Extracted entries:
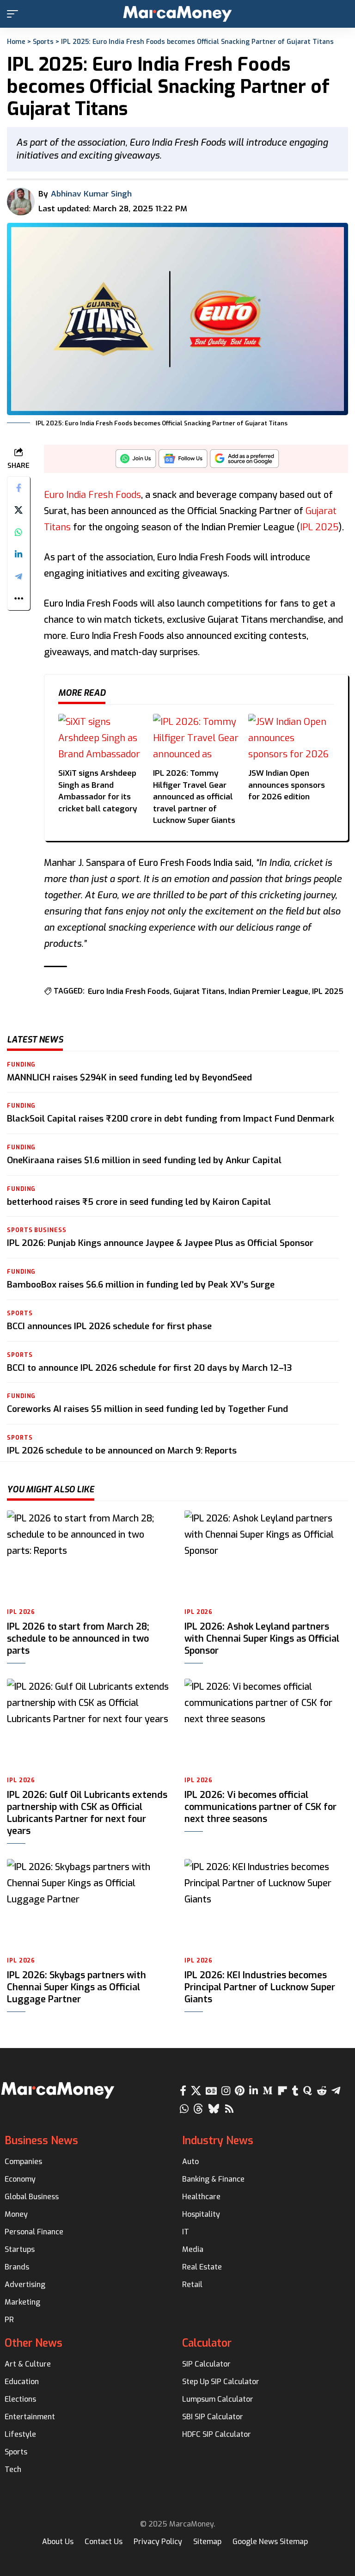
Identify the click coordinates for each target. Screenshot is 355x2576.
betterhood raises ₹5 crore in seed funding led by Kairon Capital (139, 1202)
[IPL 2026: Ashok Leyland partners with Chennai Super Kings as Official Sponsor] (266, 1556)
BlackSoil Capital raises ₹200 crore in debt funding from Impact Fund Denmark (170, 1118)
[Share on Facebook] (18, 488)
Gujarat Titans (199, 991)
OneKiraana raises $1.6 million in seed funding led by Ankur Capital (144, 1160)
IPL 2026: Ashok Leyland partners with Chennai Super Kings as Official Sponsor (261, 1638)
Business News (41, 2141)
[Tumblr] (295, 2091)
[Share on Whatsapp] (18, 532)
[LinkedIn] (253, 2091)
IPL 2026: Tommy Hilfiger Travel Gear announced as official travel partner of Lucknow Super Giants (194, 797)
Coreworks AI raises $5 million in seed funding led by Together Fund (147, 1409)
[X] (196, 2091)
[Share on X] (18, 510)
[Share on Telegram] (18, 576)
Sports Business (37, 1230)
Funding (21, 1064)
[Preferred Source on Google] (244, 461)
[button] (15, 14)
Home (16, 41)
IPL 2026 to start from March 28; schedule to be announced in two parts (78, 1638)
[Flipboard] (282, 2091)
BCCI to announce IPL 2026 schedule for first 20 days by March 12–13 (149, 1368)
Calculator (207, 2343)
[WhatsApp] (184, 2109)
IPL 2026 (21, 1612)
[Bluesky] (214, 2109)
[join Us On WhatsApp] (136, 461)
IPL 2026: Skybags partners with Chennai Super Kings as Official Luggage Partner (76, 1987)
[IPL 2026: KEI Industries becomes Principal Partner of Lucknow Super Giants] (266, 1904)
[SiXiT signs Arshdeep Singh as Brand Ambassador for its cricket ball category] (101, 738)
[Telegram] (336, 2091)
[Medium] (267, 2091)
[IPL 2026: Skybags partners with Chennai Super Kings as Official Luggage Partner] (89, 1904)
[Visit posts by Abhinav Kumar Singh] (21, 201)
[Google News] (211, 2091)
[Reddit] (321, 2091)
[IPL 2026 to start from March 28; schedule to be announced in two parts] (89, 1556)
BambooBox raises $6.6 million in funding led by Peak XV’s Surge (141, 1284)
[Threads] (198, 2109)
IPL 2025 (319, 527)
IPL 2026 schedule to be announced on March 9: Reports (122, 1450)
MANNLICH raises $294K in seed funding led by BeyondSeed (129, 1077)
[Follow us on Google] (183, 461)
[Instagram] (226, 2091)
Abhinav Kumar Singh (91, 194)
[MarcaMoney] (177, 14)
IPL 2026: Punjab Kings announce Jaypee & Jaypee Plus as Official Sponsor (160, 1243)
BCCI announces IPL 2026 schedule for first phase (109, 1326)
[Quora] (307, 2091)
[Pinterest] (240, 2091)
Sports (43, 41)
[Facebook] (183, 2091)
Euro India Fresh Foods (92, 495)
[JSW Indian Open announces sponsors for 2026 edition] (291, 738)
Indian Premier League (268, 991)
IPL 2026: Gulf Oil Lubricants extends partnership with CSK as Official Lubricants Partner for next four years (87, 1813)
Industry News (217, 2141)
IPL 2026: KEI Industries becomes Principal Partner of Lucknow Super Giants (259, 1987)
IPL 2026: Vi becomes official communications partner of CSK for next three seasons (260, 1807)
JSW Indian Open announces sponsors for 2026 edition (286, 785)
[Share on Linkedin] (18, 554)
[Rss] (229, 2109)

---

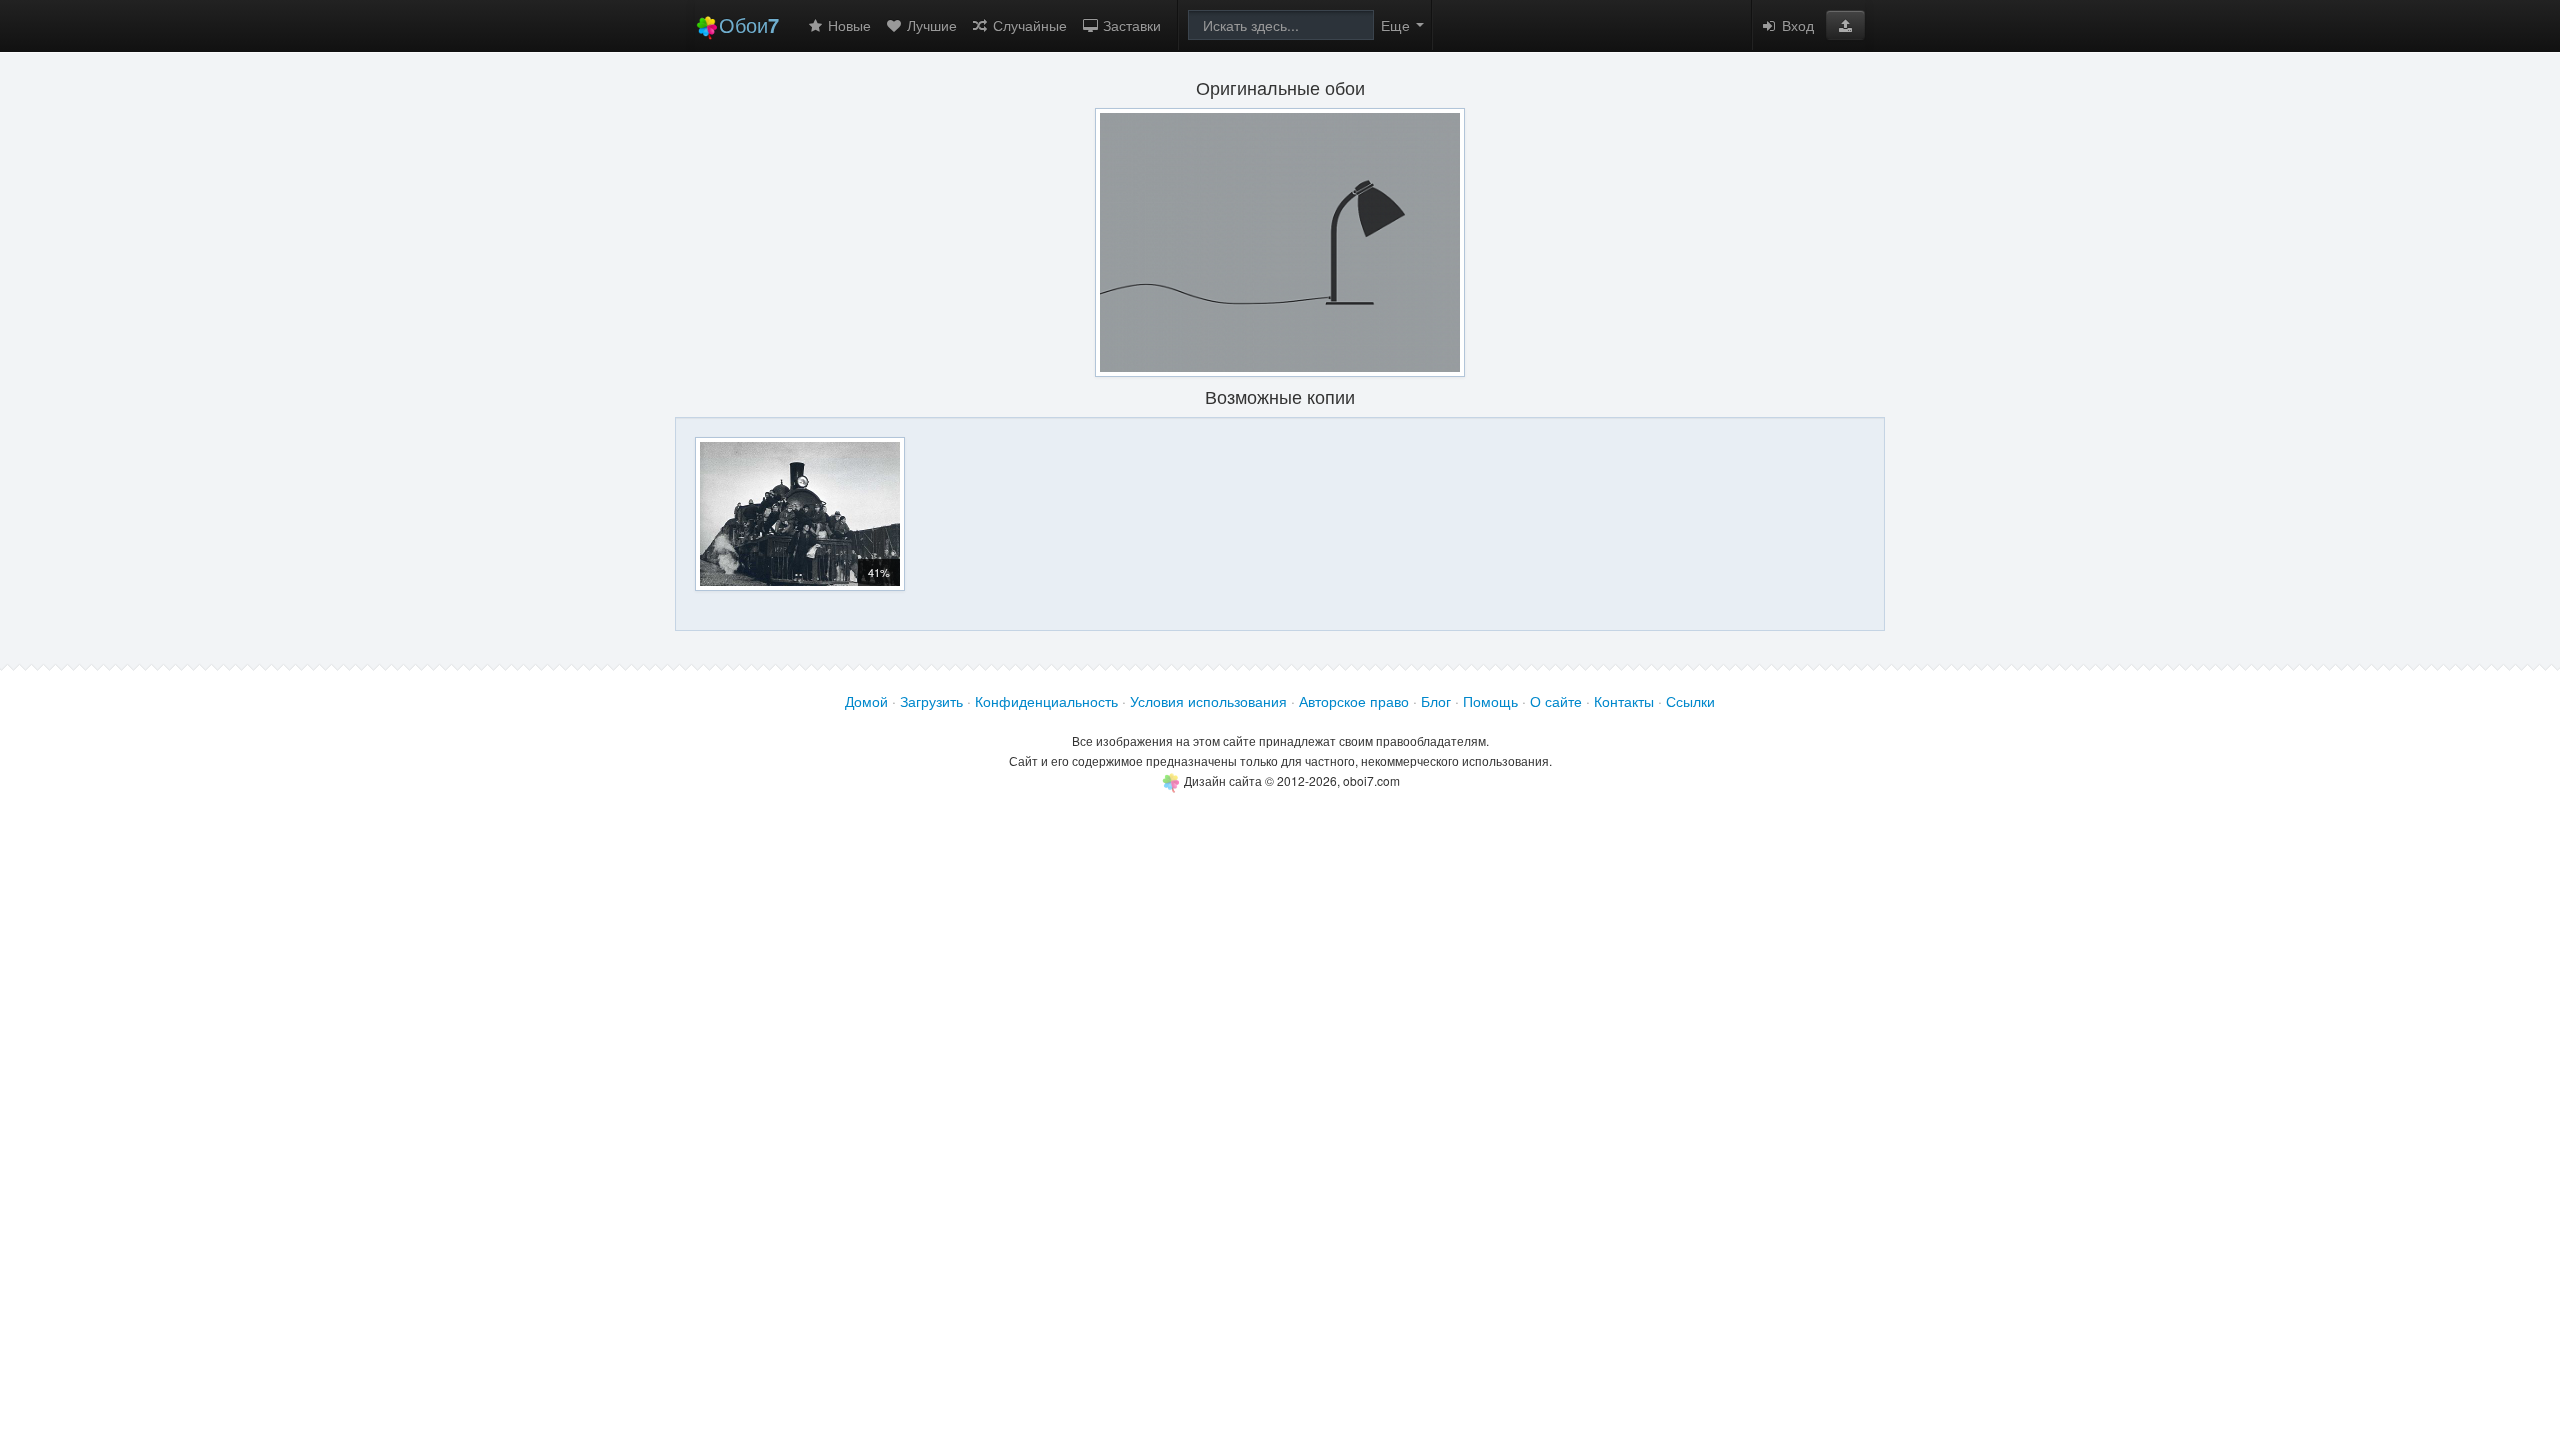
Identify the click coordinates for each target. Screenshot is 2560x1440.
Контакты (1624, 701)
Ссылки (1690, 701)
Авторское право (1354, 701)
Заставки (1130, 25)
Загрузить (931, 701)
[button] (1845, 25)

==

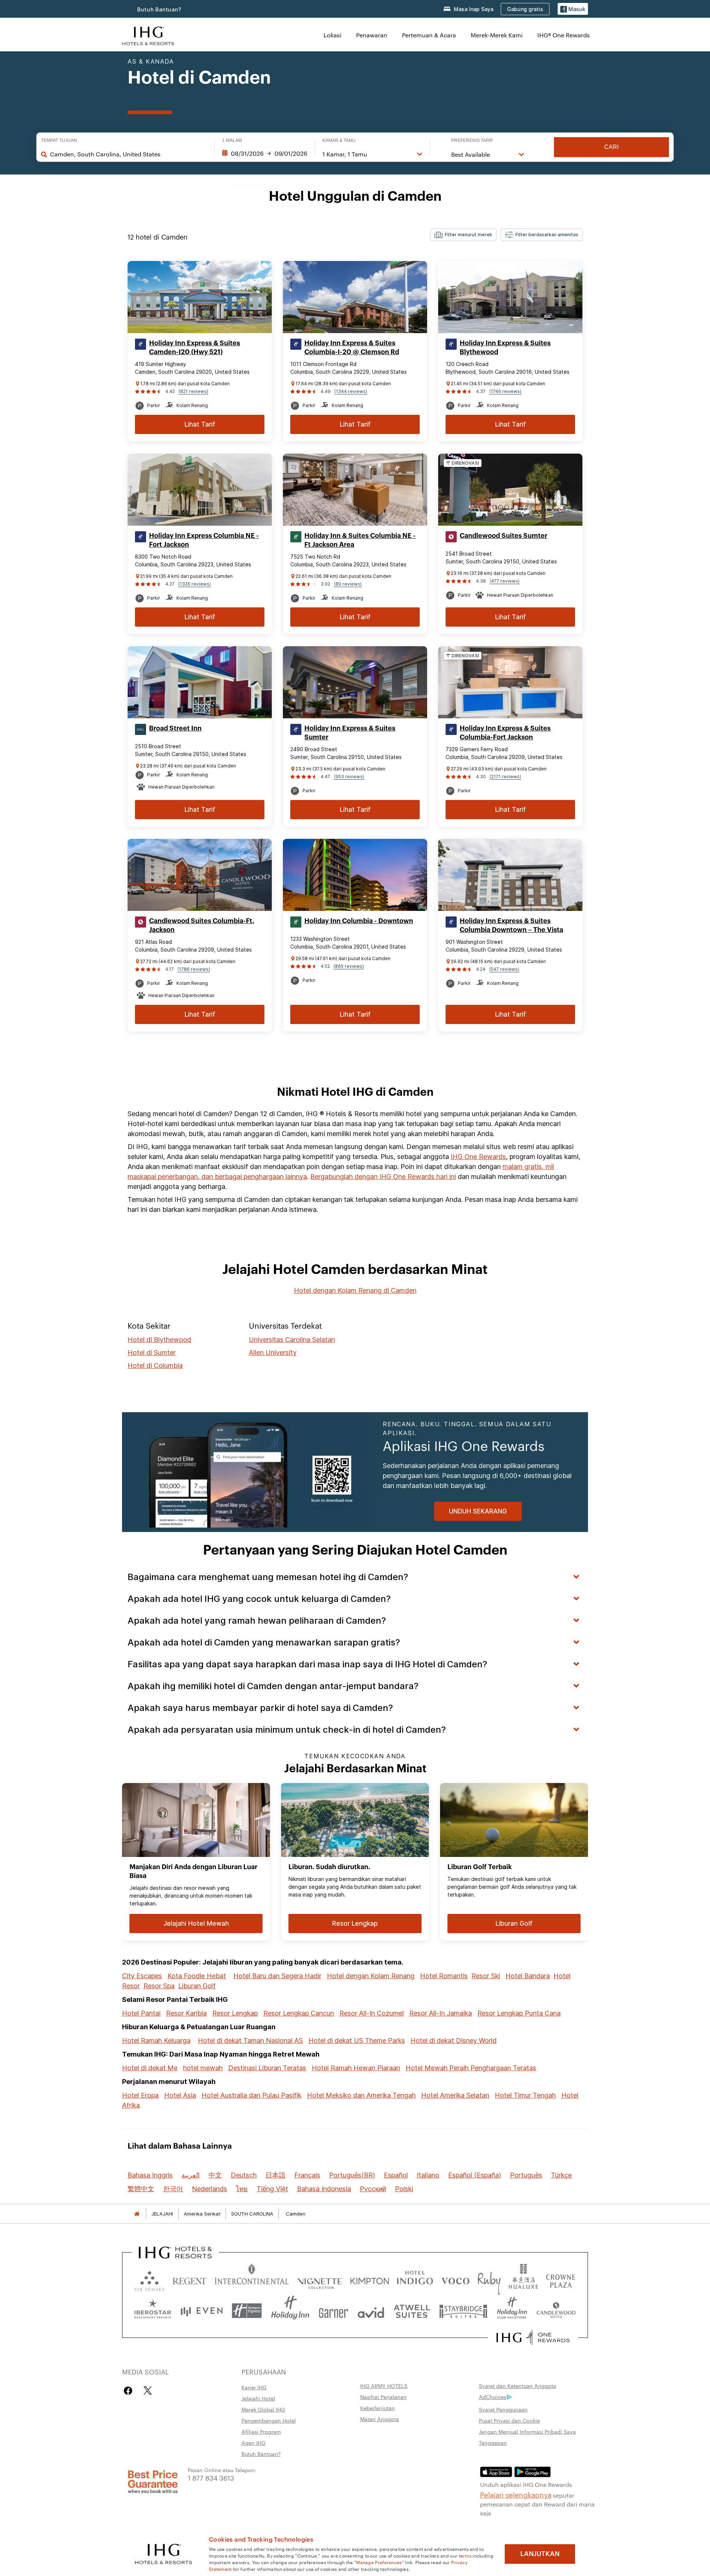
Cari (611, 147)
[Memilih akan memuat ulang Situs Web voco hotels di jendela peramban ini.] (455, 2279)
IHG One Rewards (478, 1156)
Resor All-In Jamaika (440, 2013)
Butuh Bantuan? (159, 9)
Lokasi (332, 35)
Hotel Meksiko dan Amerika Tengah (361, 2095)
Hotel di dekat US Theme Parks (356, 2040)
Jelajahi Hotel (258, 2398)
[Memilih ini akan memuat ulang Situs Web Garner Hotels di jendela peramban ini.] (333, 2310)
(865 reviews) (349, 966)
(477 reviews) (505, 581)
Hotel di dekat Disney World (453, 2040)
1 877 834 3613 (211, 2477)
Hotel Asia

Task to carry out: Look through the entries for the string "million". Every line that has it belongs in the answer.

Reply to the task:
OneKiraana raises $1.6 million in seed funding led by Ankur Capital (144, 1160)
Coreworks AI raises $5 million in seed funding led by Together Fund (147, 1409)
BambooBox raises $6.6 million in funding led by Peak XV’s Surge (141, 1284)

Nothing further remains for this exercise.